## AIM OF THE EXERCISE
Which lines of the data below contain "width"? Please show them all.

Stored items:
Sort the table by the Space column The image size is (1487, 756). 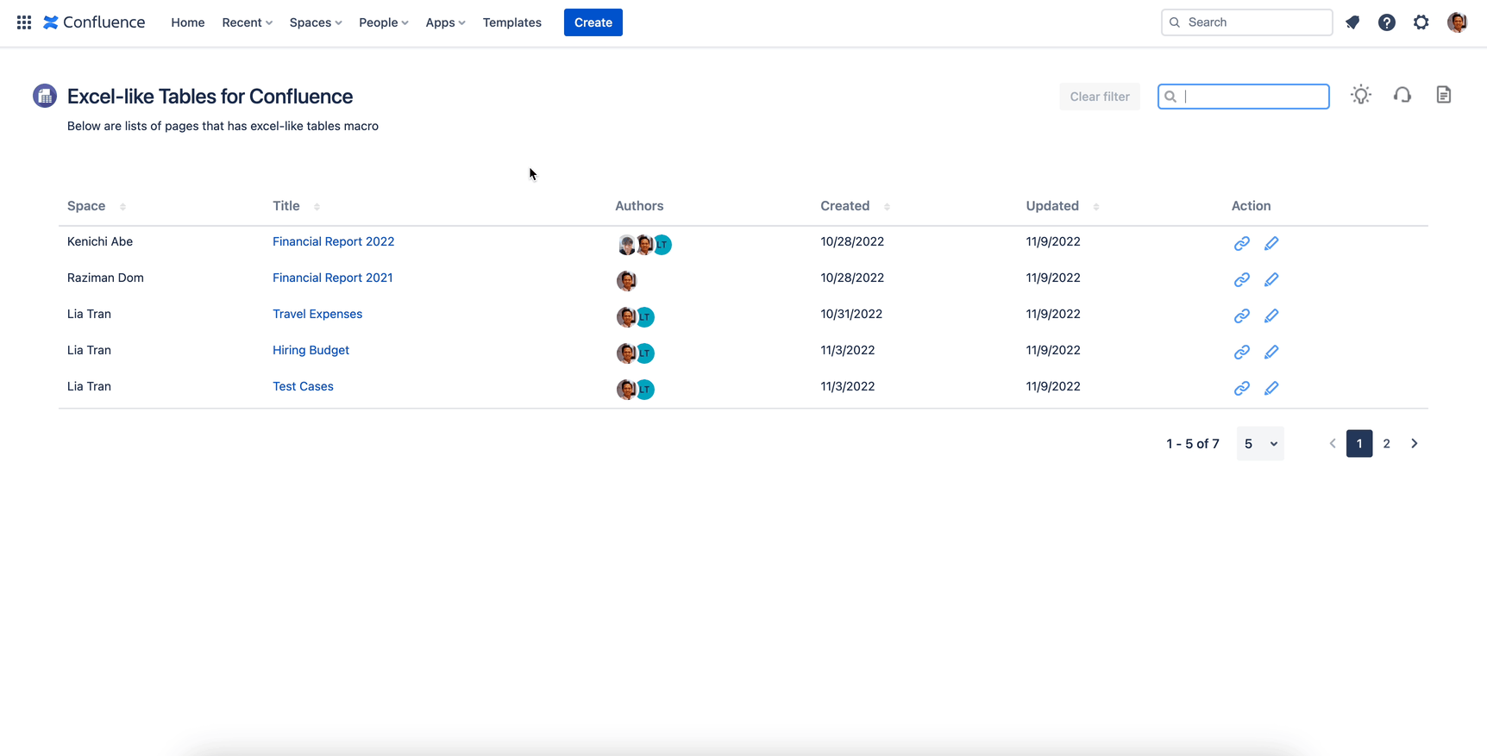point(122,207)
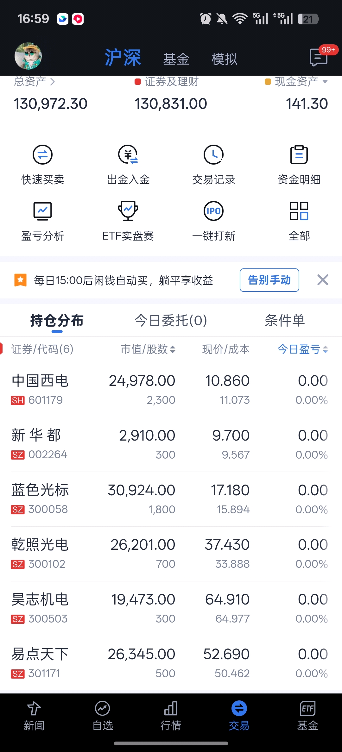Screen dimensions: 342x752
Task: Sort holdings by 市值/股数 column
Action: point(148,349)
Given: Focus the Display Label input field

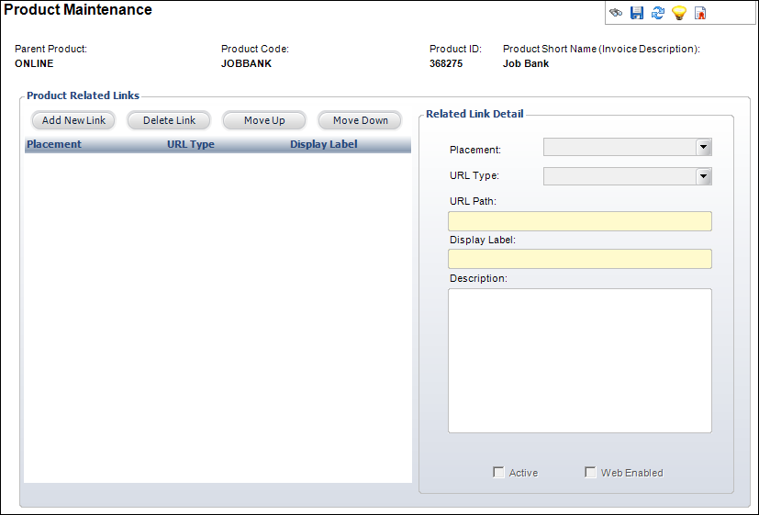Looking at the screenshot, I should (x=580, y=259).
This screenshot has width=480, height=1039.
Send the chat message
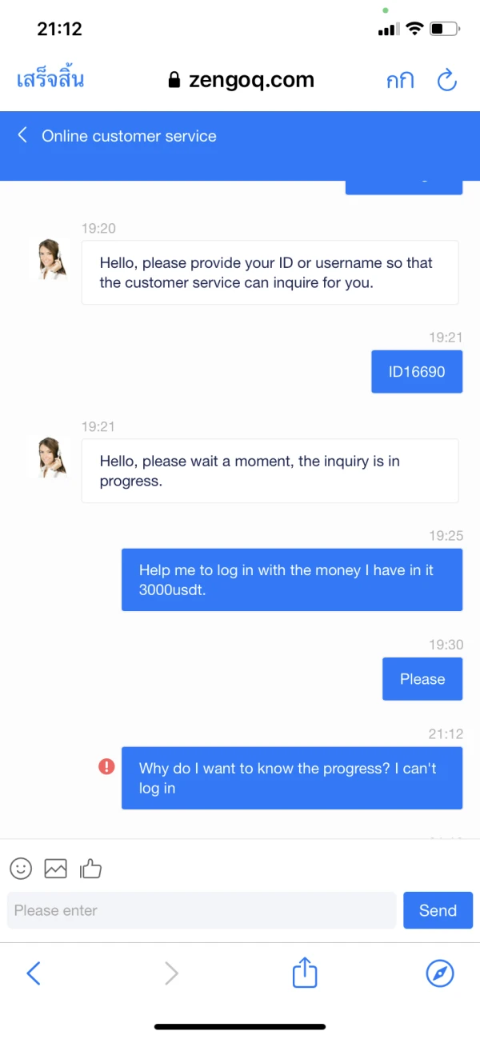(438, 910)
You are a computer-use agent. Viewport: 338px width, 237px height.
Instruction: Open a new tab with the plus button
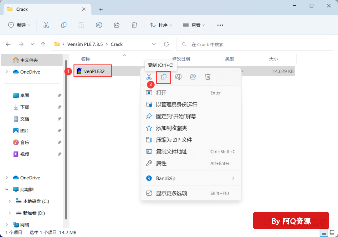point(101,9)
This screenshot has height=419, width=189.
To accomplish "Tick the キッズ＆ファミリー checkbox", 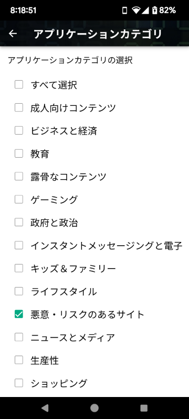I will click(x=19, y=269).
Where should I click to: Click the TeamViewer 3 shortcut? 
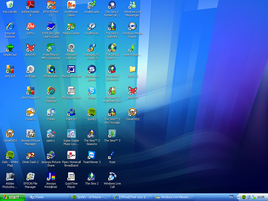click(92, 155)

## YOUR RESPONSE
This screenshot has width=480, height=1039.
You are a computer-use agent. Viewport: 338px width, 237px height.
This screenshot has height=419, width=189.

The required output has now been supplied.